Requirement: Starting at the line containing "[Clear search field text] (47, 8)" and continuing through the last of the entries, rewrite the lines as a Markdown table with the columns Row and Entry, numbering each line and leaving out blank lines.

################

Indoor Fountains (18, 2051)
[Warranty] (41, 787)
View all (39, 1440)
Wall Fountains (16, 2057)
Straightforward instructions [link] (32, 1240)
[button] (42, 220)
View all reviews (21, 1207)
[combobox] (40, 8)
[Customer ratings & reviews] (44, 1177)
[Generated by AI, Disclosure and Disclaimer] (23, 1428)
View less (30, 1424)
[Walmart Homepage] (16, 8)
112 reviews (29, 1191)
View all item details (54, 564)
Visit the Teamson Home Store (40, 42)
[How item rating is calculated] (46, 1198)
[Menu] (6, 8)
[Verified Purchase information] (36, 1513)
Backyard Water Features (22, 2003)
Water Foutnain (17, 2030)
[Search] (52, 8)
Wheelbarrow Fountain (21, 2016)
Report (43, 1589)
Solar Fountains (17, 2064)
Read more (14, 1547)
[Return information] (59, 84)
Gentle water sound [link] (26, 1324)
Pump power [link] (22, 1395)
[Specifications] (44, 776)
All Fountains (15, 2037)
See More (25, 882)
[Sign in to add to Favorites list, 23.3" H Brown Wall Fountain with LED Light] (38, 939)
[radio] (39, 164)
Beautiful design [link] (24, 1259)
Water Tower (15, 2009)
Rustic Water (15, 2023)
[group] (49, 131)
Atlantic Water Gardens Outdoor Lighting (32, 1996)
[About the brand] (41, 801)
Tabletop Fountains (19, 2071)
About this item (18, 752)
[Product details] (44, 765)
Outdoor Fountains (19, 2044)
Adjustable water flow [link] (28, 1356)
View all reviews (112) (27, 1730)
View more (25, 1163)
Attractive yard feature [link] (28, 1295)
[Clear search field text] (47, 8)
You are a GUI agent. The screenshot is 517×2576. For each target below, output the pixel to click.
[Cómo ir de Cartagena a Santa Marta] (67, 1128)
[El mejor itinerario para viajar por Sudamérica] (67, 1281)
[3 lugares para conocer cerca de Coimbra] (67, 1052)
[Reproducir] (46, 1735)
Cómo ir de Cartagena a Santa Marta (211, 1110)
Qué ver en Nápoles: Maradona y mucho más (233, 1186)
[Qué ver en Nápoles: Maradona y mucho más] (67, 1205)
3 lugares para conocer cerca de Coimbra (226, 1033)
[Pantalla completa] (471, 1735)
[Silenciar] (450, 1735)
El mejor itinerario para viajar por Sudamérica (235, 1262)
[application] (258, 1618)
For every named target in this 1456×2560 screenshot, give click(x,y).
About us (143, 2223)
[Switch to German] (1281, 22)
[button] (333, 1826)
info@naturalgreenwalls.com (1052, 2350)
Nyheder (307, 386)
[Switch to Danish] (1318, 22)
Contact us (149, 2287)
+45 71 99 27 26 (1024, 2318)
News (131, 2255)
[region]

################

Answer to the problem:
| Row | Entry |
|---|---|
| 1 | [Clear search field text] (47, 8) |
| 2 | You are a GUI agent. The screenshot is 517×2576. For each target below, output the pixel to click. |
| 3 | [Cómo ir de Cartagena a Santa Marta] (67, 1128) |
| 4 | [El mejor itinerario para viajar por Sudamérica] (67, 1281) |
| 5 | [3 lugares para conocer cerca de Coimbra] (67, 1052) |
| 6 | [Reproducir] (46, 1735) |
| 7 | Cómo ir de Cartagena a Santa Marta (211, 1110) |
| 8 | Qué ver en Nápoles: Maradona y mucho más (233, 1186) |
| 9 | [Qué ver en Nápoles: Maradona y mucho más] (67, 1205) |
| 10 | 3 lugares para conocer cerca de Coimbra (226, 1033) |
| 11 | [Pantalla completa] (471, 1735) |
| 12 | [Silenciar] (450, 1735) |
| 13 | El mejor itinerario para viajar por Sudamérica (235, 1262) |
| 14 | [application] (258, 1618) |
| 15 | For every named target in this 1456×2560 screenshot, give click(x,y). |
| 16 | About us (143, 2223) |
| 17 | [Switch to German] (1281, 22) |
| 18 | [button] (333, 1826) |
| 19 | info@naturalgreenwalls.com (1052, 2350) |
| 20 | Nyheder (307, 386) |
| 21 | [Switch to Danish] (1318, 22) |
| 22 | Contact us (149, 2287) |
| 23 | +45 71 99 27 26 (1024, 2318) |
| 24 | News (131, 2255) |
| 25 | [region] |